AIM =>
Could you reproduce each of the rows below word for word, keeping their order and line breaks unchanged?
--- begin DATA SHOWN ---
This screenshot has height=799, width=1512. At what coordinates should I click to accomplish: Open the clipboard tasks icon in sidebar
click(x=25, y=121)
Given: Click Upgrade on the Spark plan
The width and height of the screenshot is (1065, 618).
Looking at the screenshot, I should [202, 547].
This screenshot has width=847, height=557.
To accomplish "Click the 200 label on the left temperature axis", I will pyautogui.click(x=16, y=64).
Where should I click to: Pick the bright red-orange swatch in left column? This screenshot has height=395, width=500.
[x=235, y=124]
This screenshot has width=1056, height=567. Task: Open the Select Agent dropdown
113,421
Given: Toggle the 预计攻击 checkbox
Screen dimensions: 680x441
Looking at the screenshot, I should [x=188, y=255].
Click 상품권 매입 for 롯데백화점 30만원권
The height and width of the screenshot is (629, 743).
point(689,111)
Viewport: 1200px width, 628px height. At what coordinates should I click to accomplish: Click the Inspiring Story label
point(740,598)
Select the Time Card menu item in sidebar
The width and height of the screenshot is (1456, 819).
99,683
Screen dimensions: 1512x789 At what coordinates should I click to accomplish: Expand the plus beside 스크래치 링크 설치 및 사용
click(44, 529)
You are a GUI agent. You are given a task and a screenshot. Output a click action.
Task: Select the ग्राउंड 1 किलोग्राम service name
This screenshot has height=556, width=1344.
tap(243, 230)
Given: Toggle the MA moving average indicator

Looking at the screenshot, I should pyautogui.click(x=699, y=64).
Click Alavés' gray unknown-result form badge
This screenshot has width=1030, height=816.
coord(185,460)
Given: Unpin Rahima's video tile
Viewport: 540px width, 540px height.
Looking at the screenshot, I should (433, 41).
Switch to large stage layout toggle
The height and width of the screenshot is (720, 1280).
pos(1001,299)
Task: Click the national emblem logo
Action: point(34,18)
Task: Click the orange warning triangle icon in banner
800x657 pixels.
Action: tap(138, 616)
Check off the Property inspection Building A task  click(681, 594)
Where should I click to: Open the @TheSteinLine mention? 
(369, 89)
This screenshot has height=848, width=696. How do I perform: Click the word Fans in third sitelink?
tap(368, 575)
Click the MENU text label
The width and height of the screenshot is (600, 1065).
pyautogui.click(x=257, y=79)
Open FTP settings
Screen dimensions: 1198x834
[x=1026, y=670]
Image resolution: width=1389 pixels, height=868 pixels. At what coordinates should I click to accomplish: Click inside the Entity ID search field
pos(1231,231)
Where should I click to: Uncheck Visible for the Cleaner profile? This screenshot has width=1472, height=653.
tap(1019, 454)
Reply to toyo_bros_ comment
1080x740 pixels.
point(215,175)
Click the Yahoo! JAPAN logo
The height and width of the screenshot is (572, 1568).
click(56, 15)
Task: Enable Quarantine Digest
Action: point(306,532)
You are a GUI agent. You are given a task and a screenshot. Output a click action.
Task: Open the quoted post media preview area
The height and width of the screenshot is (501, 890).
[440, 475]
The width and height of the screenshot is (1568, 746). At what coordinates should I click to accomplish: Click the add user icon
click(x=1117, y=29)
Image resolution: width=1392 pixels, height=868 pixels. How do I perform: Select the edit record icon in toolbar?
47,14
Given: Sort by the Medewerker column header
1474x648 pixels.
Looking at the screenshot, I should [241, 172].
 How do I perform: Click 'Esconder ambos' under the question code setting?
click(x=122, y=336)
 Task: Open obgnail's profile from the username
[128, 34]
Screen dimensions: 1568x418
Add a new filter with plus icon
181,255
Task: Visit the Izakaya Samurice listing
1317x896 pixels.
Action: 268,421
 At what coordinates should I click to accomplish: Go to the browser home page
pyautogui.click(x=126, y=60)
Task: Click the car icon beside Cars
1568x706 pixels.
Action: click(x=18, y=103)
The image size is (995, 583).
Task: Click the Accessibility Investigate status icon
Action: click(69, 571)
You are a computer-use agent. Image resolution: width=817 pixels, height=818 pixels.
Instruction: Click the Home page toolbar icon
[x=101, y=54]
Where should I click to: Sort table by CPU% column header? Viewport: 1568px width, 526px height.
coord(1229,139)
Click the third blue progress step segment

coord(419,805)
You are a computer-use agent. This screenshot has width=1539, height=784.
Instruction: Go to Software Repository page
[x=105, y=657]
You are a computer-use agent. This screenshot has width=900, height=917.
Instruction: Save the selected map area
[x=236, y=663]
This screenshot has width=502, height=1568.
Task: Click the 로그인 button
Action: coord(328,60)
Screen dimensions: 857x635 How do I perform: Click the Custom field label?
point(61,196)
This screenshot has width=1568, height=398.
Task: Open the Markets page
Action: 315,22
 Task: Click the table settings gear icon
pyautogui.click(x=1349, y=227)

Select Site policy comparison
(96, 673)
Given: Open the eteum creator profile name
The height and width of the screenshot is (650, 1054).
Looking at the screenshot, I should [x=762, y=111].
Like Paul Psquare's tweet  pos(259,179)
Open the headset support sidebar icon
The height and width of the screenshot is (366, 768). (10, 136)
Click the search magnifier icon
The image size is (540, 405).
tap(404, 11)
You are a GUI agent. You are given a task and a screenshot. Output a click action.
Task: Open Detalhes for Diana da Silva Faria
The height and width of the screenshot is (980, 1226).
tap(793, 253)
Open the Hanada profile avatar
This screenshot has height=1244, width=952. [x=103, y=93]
--- end DATA SHOWN ---
REPLY =>
This screenshot has height=799, width=1512. At what coordinates should I click to accomplish: Open the clipboard tasks icon in sidebar
click(x=25, y=121)
Given: Click Upgrade on the Spark plan
The width and height of the screenshot is (1065, 618).
Looking at the screenshot, I should [202, 547].
This screenshot has width=847, height=557.
To accomplish "Click the 200 label on the left temperature axis", I will pyautogui.click(x=16, y=64).
Where should I click to: Pick the bright red-orange swatch in left column? This screenshot has height=395, width=500.
[x=235, y=124]
This screenshot has width=1056, height=567. Task: Open the Select Agent dropdown
113,421
Given: Toggle the 预计攻击 checkbox
Screen dimensions: 680x441
Looking at the screenshot, I should [x=188, y=255].
Click 상품권 매입 for 롯데백화점 30만원권
The height and width of the screenshot is (629, 743).
point(689,111)
Viewport: 1200px width, 628px height. At what coordinates should I click to accomplish: Click the Inspiring Story label
point(740,598)
Select the Time Card menu item in sidebar
The width and height of the screenshot is (1456, 819).
99,683
Screen dimensions: 1512x789 At what coordinates should I click to accomplish: Expand the plus beside 스크래치 링크 설치 및 사용
click(44, 529)
You are a GUI agent. You are given a task and a screenshot. Output a click action.
Task: Select the ग्राउंड 1 किलोग्राम service name
This screenshot has height=556, width=1344.
tap(243, 230)
Given: Toggle the MA moving average indicator

Looking at the screenshot, I should pyautogui.click(x=699, y=64).
Click Alavés' gray unknown-result form badge
This screenshot has width=1030, height=816.
coord(185,460)
Given: Unpin Rahima's video tile
Viewport: 540px width, 540px height.
Looking at the screenshot, I should (433, 41).
Switch to large stage layout toggle
The height and width of the screenshot is (720, 1280).
pos(1001,299)
Task: Click the national emblem logo
Action: point(34,18)
Task: Click the orange warning triangle icon in banner
800x657 pixels.
Action: tap(138, 616)
Check off the Property inspection Building A task  click(681, 594)
Where should I click to: Open the @TheSteinLine mention? 
(369, 89)
This screenshot has height=848, width=696. How do I perform: Click the word Fans in third sitelink?
tap(368, 575)
Click the MENU text label
The width and height of the screenshot is (600, 1065).
pyautogui.click(x=257, y=79)
Open FTP settings
Screen dimensions: 1198x834
[x=1026, y=670]
Image resolution: width=1389 pixels, height=868 pixels. At what coordinates should I click to accomplish: Click inside the Entity ID search field
pos(1231,231)
Where should I click to: Uncheck Visible for the Cleaner profile? This screenshot has width=1472, height=653.
tap(1019, 454)
Reply to toyo_bros_ comment
1080x740 pixels.
point(215,175)
Click the Yahoo! JAPAN logo
The height and width of the screenshot is (572, 1568).
click(56, 15)
Task: Enable Quarantine Digest
Action: point(306,532)
You are a GUI agent. You are given a task and a screenshot. Output a click action.
Task: Open the quoted post media preview area
The height and width of the screenshot is (501, 890).
[440, 475]
The width and height of the screenshot is (1568, 746). At what coordinates should I click to accomplish: Click the add user icon
click(x=1117, y=29)
Image resolution: width=1392 pixels, height=868 pixels. How do I perform: Select the edit record icon in toolbar?
47,14
Given: Sort by the Medewerker column header
1474x648 pixels.
Looking at the screenshot, I should [241, 172].
 How do I perform: Click 'Esconder ambos' under the question code setting?
click(x=122, y=336)
 Task: Open obgnail's profile from the username
[128, 34]
Screen dimensions: 1568x418
Add a new filter with plus icon
181,255
Task: Visit the Izakaya Samurice listing
1317x896 pixels.
Action: 268,421
 At what coordinates should I click to accomplish: Go to the browser home page
pyautogui.click(x=126, y=60)
Task: Click the car icon beside Cars
1568x706 pixels.
Action: click(x=18, y=103)
The image size is (995, 583).
Task: Click the Accessibility Investigate status icon
Action: click(69, 571)
You are a computer-use agent. Image resolution: width=817 pixels, height=818 pixels.
Instruction: Click the Home page toolbar icon
[x=101, y=54]
Where should I click to: Sort table by CPU% column header? Viewport: 1568px width, 526px height.
coord(1229,139)
Click the third blue progress step segment

coord(419,805)
You are a computer-use agent. This screenshot has width=1539, height=784.
Instruction: Go to Software Repository page
[x=105, y=657]
You are a computer-use agent. This screenshot has width=900, height=917.
Instruction: Save the selected map area
[x=236, y=663]
This screenshot has width=502, height=1568.
Task: Click the 로그인 button
Action: coord(328,60)
Screen dimensions: 857x635 How do I perform: Click the Custom field label?
point(61,196)
This screenshot has width=1568, height=398.
Task: Open the Markets page
Action: 315,22
 Task: Click the table settings gear icon
pyautogui.click(x=1349, y=227)

Select Site policy comparison
(96, 673)
Given: Open the eteum creator profile name
The height and width of the screenshot is (650, 1054).
Looking at the screenshot, I should [x=762, y=111].
Like Paul Psquare's tweet  pos(259,179)
Open the headset support sidebar icon
The height and width of the screenshot is (366, 768). (10, 136)
Click the search magnifier icon
The image size is (540, 405).
tap(404, 11)
You are a GUI agent. You are given a task and a screenshot. Output a click action.
Task: Open Detalhes for Diana da Silva Faria
The height and width of the screenshot is (980, 1226).
tap(793, 253)
Open the Hanada profile avatar
This screenshot has height=1244, width=952. [x=103, y=93]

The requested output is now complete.